__Exercise__. Format each line of the data below as one string in a JSON list, omitting any blank lines.

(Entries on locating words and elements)
## begin

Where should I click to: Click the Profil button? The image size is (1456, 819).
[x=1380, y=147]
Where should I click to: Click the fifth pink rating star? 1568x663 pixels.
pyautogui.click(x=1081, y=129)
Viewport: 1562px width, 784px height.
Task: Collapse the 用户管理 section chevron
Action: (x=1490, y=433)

## end

__Final result__.
[
  "Where should I click to: Click the Profil button? The image size is (1456, 819).",
  "[x=1380, y=147]",
  "Where should I click to: Click the fifth pink rating star? 1568x663 pixels.",
  "pyautogui.click(x=1081, y=129)",
  "Viewport: 1562px width, 784px height.",
  "Task: Collapse the 用户管理 section chevron",
  "Action: (x=1490, y=433)"
]